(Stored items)

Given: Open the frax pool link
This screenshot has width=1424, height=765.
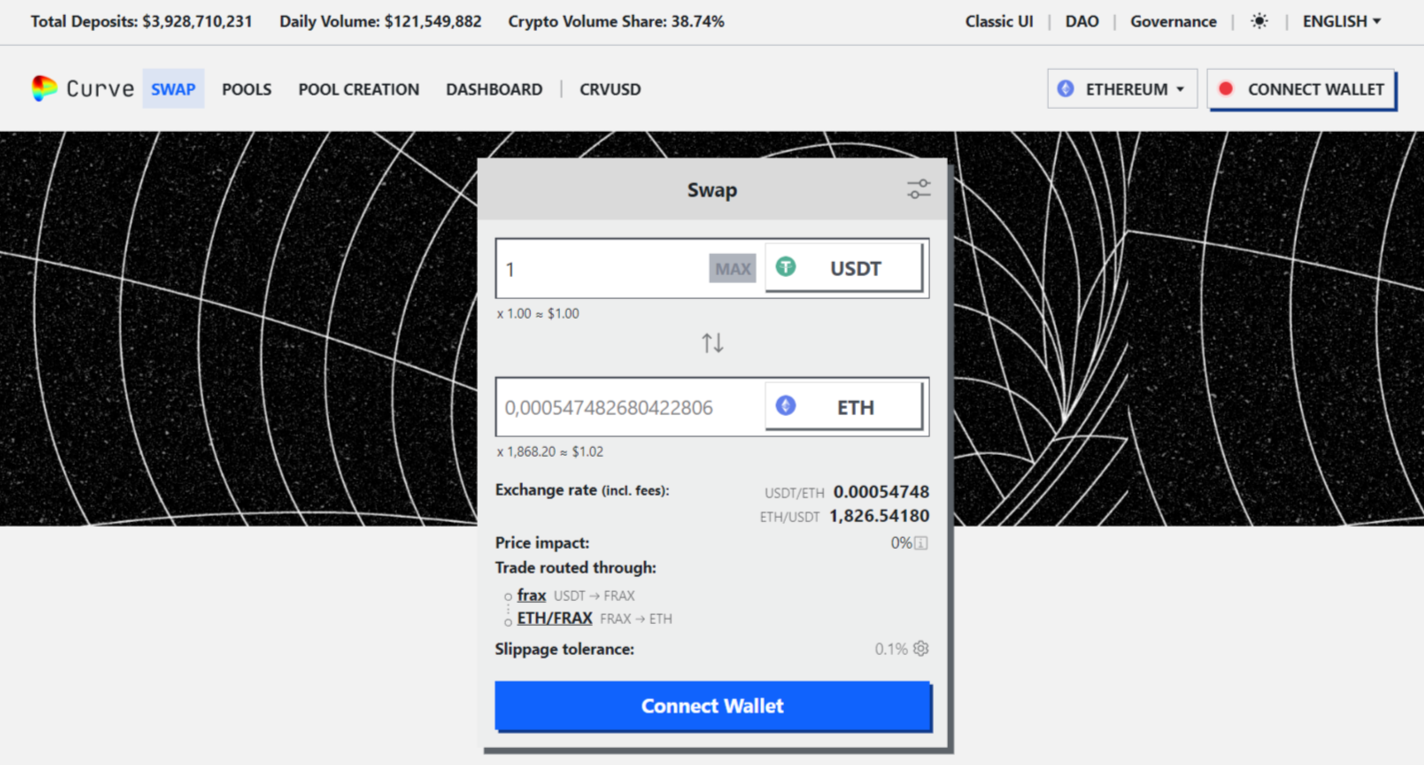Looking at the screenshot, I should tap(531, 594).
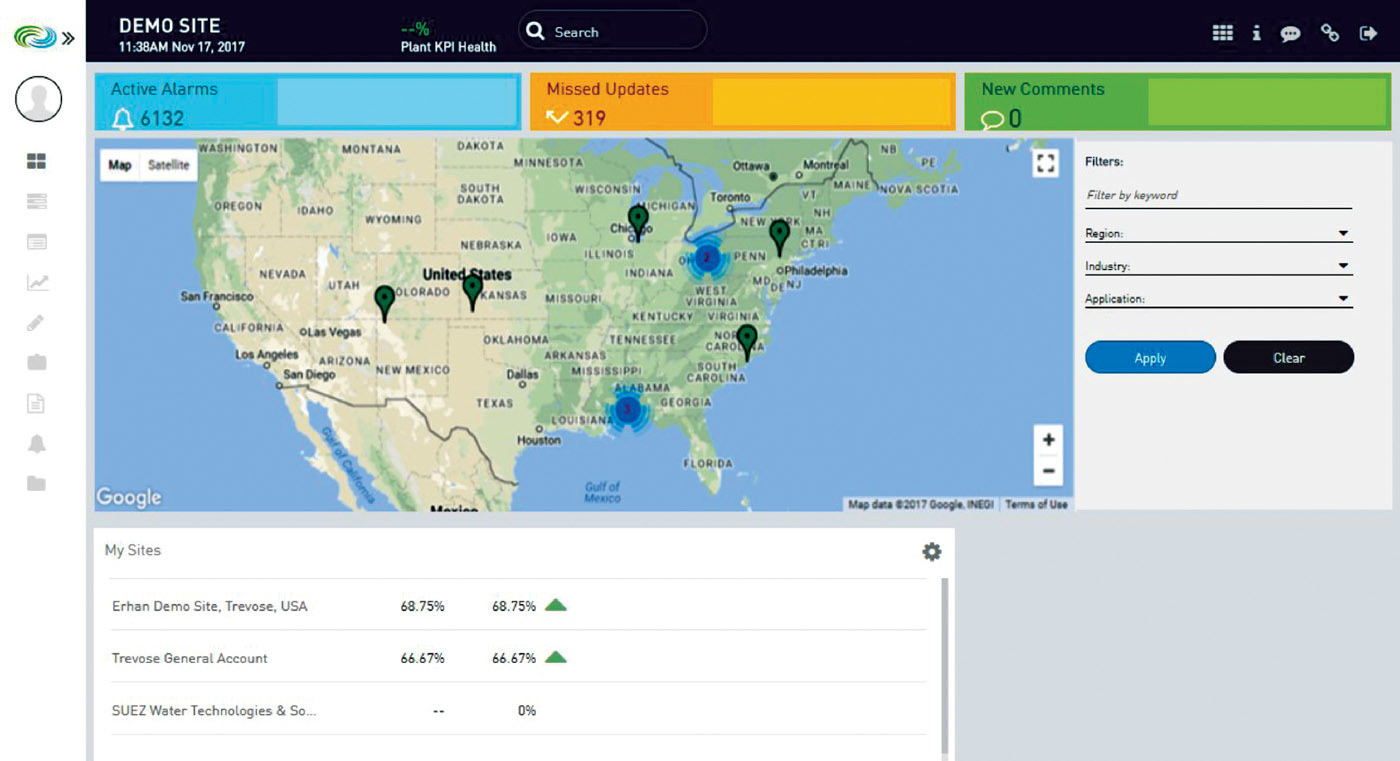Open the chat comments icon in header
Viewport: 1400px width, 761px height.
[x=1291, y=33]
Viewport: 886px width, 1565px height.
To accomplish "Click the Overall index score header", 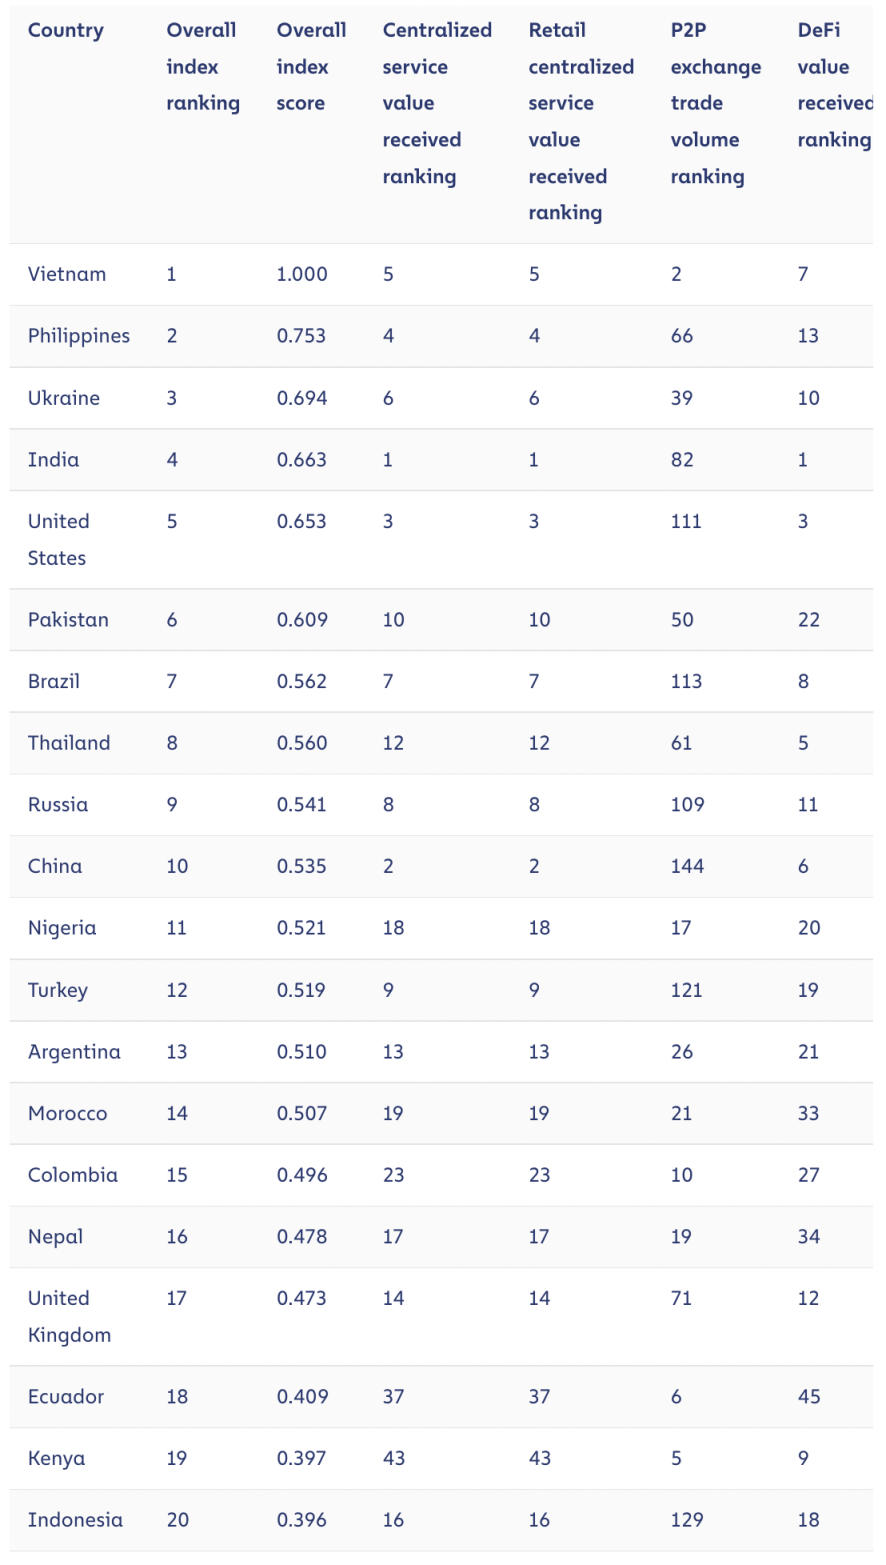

_Task description_: Return every entry of the data above verbatim, with no images included.

_Solution for this exercise_:
Given: Open the frax pool link
This screenshot has width=1424, height=765.
Looking at the screenshot, I should tap(531, 594).
Open the chat comments icon in header
Viewport: 1400px width, 761px height.
[x=1291, y=33]
Viewport: 886px width, 1565px height.
To accomplish "Click the Overall index score header", 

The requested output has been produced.